The absence of viable solutions puts pressure on governments to provide bailouts to distressed banks, which can result in large fiscal costs and can create an expectation of public support.

The resulting "moral hazard" can damage incentives for bank management to operate in a prudent manner, and reduce the incentive for creditors and depositors to scrutinise their bank's affairs.

"One of the advantages of the OBR is that it reduces the moral hazard that is created when there is an implicit assumption that public support will be provided to troubled banks."

But the banks are understandably cautious.

"You really have to wait until the rest of the world also determines how it deals with bank failures," Westpac NZ chief executive George Frazis said.

"If you are not aligned you can get yourself unstuck. Our view is continue consulting until we see what comes out."

It was a similar message from ANZ New Zealand's chief executive David Hisco, who said the ANZ was still "working through the issues" with the Reserve Bank.

"We understand the logic behind it. We just need to make sure that New Zealand is not disadvantaged in relation to other countries, such as Australia," he said.

"Investment capital is mobile. If New Zealand becomes a place that is harder to invest in than other countries, then it may work against us."

Massey University's Centre for Banking Studies senior lecturer David Tripe said much of the discussion around OBR came down to how it would be implemented.

"The general idea of having a scheme to get banks up and running relatively soon after one of them gets into trouble is a good thing," he said

"While the idea of having deposits frozen would come as a shock to some, the Reserve Bank would argue it has always had that right but not the technical ability to do so.
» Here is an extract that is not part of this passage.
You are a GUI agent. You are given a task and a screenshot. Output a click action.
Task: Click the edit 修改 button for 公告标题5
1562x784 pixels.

What this has tended to mean is that when a bank gets into trouble, all they can do is close it down.

"My view is that it is appropriate for a government to have a policy for dealing with failed banks."
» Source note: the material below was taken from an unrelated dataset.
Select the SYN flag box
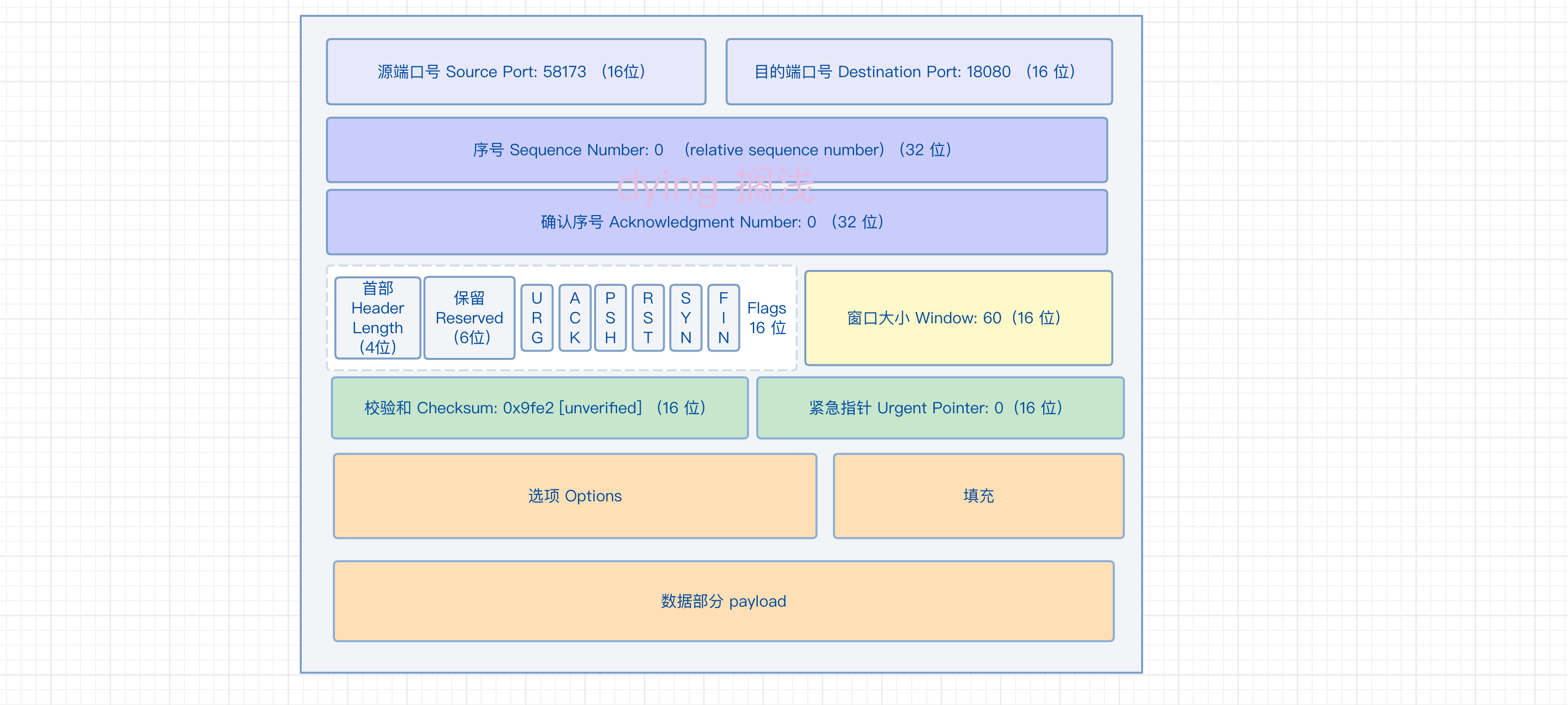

One of the main themes to emerge from the collapse of the New Zealand finance company sector was that more policy could have been in place.

The Government's response to this crisis was to introduce the retail deposit guarantee scheme, which involved standing behind $133 billion in investor funds.

As it turned out, nine finance companies in the scheme failed, resulting in a $2 billion "haircut" for the taxpayer.

"When the balloon went it up, it was a matter of what do we do now? It became a matter of making up policy on the fly," Tripe said.

"That is, in essence, the weakness and the problem."